Abstract

To demonstrate that exposure to chronic inflammation results in coronary microvascular dysfunction (CMD). Using positron emission tomography, resting and hyperaemic (adenosine, 140 microg/kg/min) myocardial blood flow (MBF) was measured in 25 patients with systemic lupus erythematosus (SLE) or rheumatoid arthritis (RA). Coronary flow reserve (CFR) was calculated as adenosine/resting MBF. Patients had normal or minimally diseased (i.e. <or=20% luminal diameter) coronary arteries at angiography and no cardiovascular risk factors. Twenty five age- and gender-matched healthy volunteers served as controls. Resting MBF was similar in patients and controls (1.25 +/- 0.27 vs. 1.15 +/- 0.24 mL/min/g; P = 0.15) while patients had lower hyperaemic MBF (2.94 +/- 0.83 vs. 4.11 +/- 0.84 mL/min/g; P < 0.001) and CFR (2.44 +/- 0.78 vs. 3.81 +/- 1.07; P < 0.001). CFR was inversely related to disease duration (r = -0.65; P < 0.001) and SLE disease activity (r = -0.69; P = 0.01). Seven patients showed ischaemic electrocardiographic changes during adenosine.

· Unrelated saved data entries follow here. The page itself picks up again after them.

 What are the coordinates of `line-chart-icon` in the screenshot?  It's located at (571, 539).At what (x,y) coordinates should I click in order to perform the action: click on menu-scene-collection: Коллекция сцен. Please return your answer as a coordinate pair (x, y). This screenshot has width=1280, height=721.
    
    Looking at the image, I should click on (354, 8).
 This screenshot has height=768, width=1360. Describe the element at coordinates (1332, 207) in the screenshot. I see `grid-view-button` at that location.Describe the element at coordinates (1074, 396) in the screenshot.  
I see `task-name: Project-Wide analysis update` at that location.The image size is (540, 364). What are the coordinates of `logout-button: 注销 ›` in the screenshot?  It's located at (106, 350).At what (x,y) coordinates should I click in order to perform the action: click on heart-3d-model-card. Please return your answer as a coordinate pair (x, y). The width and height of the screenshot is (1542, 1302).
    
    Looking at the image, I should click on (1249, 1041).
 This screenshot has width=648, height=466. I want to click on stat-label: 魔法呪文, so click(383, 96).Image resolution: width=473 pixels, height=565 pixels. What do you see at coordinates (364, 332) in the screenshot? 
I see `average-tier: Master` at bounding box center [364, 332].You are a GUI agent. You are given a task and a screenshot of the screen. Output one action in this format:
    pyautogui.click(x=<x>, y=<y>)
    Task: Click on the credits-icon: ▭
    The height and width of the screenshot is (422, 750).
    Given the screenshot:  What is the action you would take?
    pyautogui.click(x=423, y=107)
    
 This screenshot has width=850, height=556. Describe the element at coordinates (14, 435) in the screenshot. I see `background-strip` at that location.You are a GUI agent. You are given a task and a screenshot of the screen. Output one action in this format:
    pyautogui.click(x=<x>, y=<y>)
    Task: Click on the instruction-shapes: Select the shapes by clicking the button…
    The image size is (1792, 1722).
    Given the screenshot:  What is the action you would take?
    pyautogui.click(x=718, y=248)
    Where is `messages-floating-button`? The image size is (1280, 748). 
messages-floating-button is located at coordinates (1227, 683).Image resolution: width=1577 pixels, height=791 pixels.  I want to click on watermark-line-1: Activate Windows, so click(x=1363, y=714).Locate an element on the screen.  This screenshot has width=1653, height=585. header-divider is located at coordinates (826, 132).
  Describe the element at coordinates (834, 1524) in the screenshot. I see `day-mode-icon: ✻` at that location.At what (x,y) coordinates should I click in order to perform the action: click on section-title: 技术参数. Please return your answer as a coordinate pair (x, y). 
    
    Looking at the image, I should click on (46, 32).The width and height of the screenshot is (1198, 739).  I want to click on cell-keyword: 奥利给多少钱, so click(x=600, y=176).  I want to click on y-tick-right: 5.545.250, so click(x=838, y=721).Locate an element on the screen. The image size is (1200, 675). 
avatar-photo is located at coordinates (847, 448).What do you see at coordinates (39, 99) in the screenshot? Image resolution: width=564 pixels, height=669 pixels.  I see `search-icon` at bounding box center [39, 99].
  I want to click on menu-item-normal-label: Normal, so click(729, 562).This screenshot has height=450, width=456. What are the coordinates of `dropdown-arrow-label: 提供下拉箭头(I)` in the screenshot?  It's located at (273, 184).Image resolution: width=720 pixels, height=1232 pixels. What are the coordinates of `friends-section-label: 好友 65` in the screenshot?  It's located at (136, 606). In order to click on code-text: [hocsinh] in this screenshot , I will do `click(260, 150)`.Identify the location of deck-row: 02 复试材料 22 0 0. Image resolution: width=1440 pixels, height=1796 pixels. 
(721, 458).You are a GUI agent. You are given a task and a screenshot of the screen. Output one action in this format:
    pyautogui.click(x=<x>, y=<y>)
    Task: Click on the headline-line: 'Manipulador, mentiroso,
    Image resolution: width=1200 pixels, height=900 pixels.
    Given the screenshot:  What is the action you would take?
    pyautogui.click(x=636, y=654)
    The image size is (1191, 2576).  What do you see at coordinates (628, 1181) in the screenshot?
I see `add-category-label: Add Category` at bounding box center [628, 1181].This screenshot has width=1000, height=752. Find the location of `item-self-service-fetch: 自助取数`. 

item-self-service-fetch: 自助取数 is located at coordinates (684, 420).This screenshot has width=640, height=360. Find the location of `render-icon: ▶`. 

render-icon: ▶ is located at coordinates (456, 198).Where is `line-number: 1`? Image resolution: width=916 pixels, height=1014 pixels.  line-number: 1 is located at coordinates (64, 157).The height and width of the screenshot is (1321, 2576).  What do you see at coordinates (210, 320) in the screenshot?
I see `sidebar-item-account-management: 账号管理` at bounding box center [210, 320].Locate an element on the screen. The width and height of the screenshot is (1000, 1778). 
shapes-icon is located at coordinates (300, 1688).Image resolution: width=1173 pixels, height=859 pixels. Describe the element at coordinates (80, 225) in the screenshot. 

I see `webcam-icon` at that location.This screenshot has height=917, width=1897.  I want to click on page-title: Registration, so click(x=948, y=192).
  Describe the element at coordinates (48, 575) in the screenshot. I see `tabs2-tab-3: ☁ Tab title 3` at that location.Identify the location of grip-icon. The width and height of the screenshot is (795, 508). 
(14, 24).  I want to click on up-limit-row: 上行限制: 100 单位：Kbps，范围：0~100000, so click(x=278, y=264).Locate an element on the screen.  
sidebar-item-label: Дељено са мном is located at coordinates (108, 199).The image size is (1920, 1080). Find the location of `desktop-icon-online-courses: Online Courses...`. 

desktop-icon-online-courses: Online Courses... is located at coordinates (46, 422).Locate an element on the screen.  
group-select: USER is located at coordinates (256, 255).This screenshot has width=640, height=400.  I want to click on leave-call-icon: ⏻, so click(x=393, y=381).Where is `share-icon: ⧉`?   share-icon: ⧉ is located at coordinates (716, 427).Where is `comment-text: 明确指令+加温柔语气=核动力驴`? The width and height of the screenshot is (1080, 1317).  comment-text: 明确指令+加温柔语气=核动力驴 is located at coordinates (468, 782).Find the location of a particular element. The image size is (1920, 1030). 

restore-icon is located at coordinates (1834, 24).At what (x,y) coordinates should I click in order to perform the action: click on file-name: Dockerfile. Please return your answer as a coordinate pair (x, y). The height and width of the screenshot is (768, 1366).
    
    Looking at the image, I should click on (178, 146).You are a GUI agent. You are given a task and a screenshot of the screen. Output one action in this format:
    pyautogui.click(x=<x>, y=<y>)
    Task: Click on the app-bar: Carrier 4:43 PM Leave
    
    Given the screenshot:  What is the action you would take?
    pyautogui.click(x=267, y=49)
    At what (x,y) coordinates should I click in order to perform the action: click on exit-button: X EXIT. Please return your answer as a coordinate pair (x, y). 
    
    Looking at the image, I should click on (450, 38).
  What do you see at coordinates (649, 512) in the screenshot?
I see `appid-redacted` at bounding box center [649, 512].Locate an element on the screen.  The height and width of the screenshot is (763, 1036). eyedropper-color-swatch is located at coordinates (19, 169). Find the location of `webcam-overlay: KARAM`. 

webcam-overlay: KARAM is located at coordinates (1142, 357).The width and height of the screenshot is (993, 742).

They had longer disease duration (21 +/- 7 vs. 14 +/- 5 years; P = 0.03) and lower CFR (1.76 +/- 0.81 vs. 2.49 +/- 0.54; P = 0.006) when compared with patients without changes. A reduced CFR in the absence of significant coronary disease is suggestive of CMD. We speculate that this is the consequence of prolonged systemic inflammation, which may precede and contribute to premature coronary artery disease in these patients.